About a third of each flight school class flunked, were dropped because they developed a fear of flying, or quit, usually because they discovered that they did not like flying. The response of the scientist astronauts was mixed. Chapman found that he really enjoyed flying, especially in the T-38, and came second in his class; Musgrave and Allen topped theirs. O'Leary objected to the hazards of flight training, and after a month of flight training at Williams Air Force Base, including two solo flights, he decided that he did not like flying. On April 22 he informed a sympathetic Slayton that he had decided to resign from the Astronaut Corps. On August 23, NASA announced that Llewellyn had also tended his resignation after completing the first phase of flight training at Reese Air Force Base.

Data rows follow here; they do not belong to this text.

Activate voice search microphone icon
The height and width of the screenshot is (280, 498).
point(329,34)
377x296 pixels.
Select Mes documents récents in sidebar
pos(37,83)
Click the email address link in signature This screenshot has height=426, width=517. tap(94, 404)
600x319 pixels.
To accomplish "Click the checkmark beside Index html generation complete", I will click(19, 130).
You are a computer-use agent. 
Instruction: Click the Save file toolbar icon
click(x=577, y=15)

The final phase of their astronaut training involved scuba diving training with the Navy at the Naval Air Station Key West, desert survival training at Fairchild Air Force Base in Washington, jungle survival training at Albrook Air Force Base in Panama, and water survival training at Pensacola Naval Air Station in Florida.

Operations 
 
After completing their training, the XS-11 were divided between Apollo and AAP, with Allen, Chapman, England, Henize and Parker assigned to Apollo. A new role, the mission scientist, was created as an interface between the crew and the scientific community, as scientific aspects became more important with the later Apollo missions. The first so designated was England on Apollo 13, although owing to the abort of the mission, he was not called upon to perform the role. Starting with Apollo 14, the mission scientist was part of the support crew. Chapman served in the role on Apollo 14, Allen on Apollo 15, England on Apollo 16 and Parker on Apollo 17. In addition Henize and Parker also served on the Apollo 15 support crew, and Chapman on that of Apollo 16.

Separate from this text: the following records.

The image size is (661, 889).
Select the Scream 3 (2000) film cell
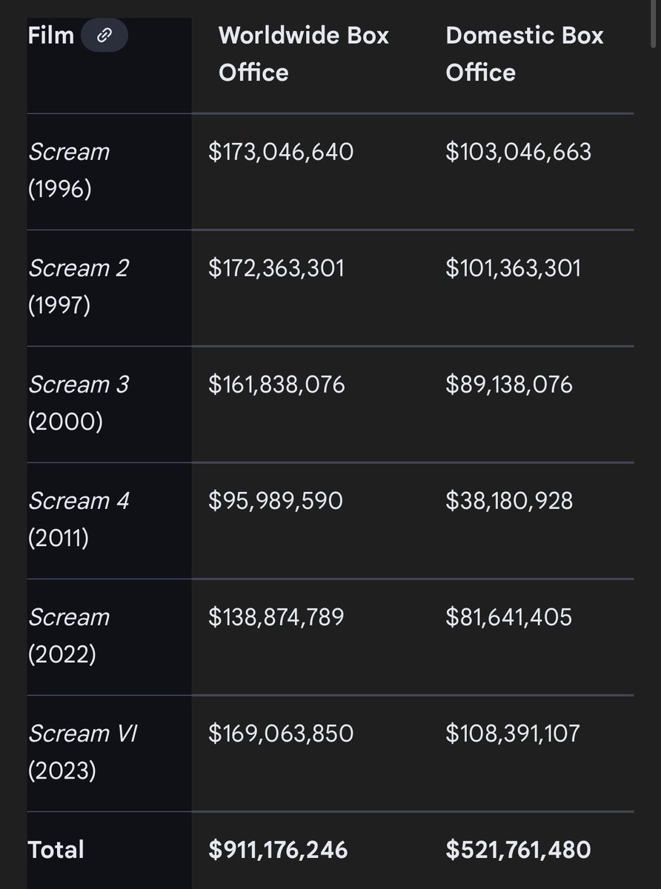click(x=79, y=403)
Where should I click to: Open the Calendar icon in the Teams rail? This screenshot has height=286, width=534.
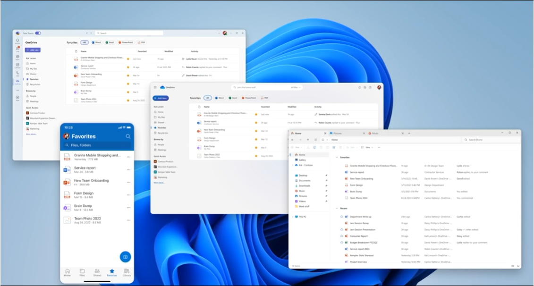point(18,66)
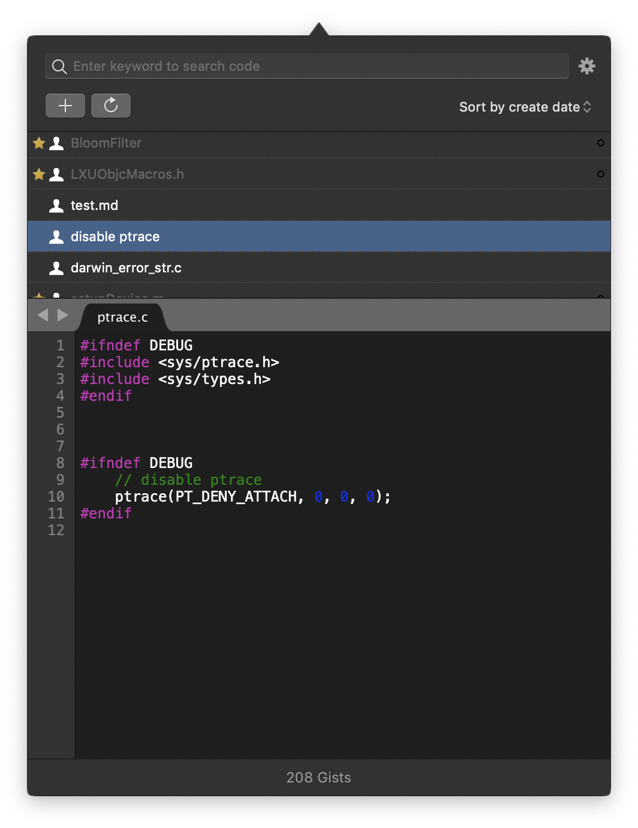This screenshot has height=828, width=638.
Task: Open the darwin_error_str.c gist
Action: (x=126, y=268)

Holmquest, Lenoir, Musgrave and Thornton were assigned to Skylab, as AAP was renamed on February 17, 1970. Musgrave (who cultivated a notable passion for flying, eventually accumulating over 17,700 hours in 160 different types of civilian and military aircraft) and Lenoir were the first members of the group to secure potential flight assignments as backup Science Pilots in the Skylab Program. However, Skylab B was canceled and Skylab A abandoned in place after only three missions were flown.

Chapman and Holmquest left the program in July 1972 due to the paucity of flight opportunities. England transferred to the United States Geological Survey in 1972 before rejoining the Astronaut Corps for a second nine-year stint in 1979. Allen also returned to active duty with the Astronaut Office in 1978 after a stint as director of Legislative Affairs at NASA Headquarters in Washington, D.C., returning one day before the Thirty-Five New Guys arrived in order to secure his seniority. Holmquest also requested permission to return in October 1979, but his request was denied.   The requirement for scientists to be trained as jet pilots was lifted with the creation of the Mission Specialist position in the Space Shuttle program in 1978.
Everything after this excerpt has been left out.